File systems and volume groups are valid.
Services are executable.
Any package that this package depends on is already be part of the cluster configuration.
For more information, see the manpage for cmcheckconf (1m) and “Checking Cluster
Components” (page 188).
When cmcheckconf has completed without errors, apply the package configuration, for example:
cmapplyconf -P $SGCONF/pkg1/pkg1.conf
This adds the package configuration information to the binary cluster configuration file in the
$SGCONF directory and distributes it to all the cluster nodes.
NOTE: For modular packages, you now need to distribute any external scripts identified by the
external_pre_script and external_script parameters.
But, if you are accustomed to configuring legacy packages, note that you do not have to create a
separate package control script for a modular package, or distribute it manually. (You do still have
to do this for legacy packages; see “Configuring a Legacy Package” (page 210).)

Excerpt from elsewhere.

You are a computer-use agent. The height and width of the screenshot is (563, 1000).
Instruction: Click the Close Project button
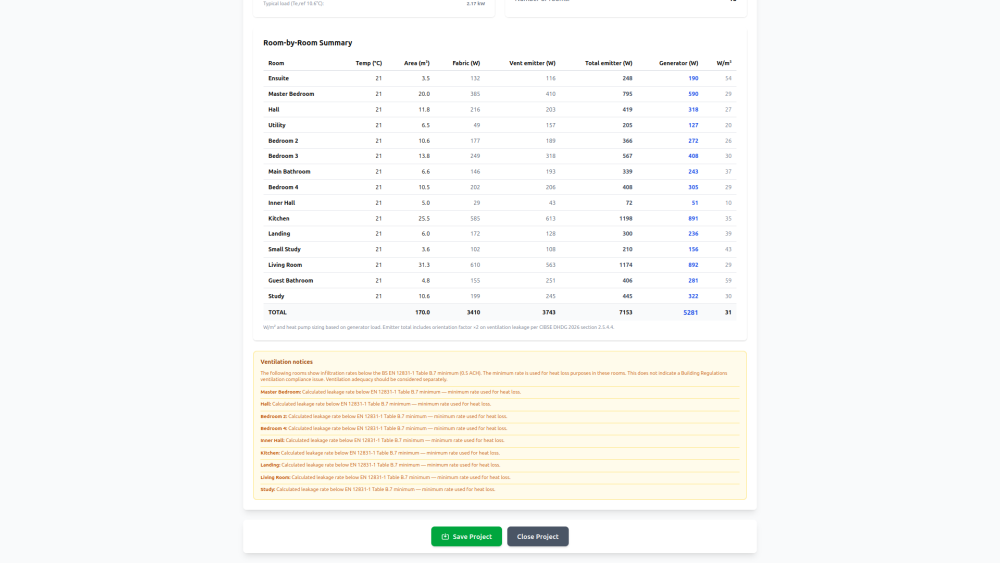tap(537, 536)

Adding the Package to the Cluster
You can add the new package to the cluster while the cluster is running, subject to the value of
max_configured_packages in the cluster configuration file. See Adding a Package to a
Running Cluster” (page 218).
Creating a Disk Monitor Configuration
Serviceguard provides disk monitoring for the shared storage that is activated by packages in the
cluster. The monitor daemon on each node tracks the status of all the disks on that node that you
have configured for monitoring.
The configuration must be done separately for each node in the cluster, because each node monitors
only the group of disks that can be activated on that node, and that depends on which packages
are allowed to run on the node.
To set up monitoring, include a monitoring service in each package that uses disks you want to
track. Remember that service names must be unique across the cluster; you can use the package
name in combination with the string cmresserviced. The following shows an entry in the package
configuration file for pkg1:
service_name cmresserviced_pkg1
service_fail_fast_enabled yes
service_halt_timeout 300
service_cmd "cmresserviced /dev/sdd1 /dsv/sde1"
service_restart none
CAUTION: Because of a limitation in LVM, service_fail_fast_enabled must be set to
yes, forcing the package to fail over to another node if it loses its storage.
NOTE: The service_cmd entry must include the cmresserviced command.
It is also important to set service_restart to none.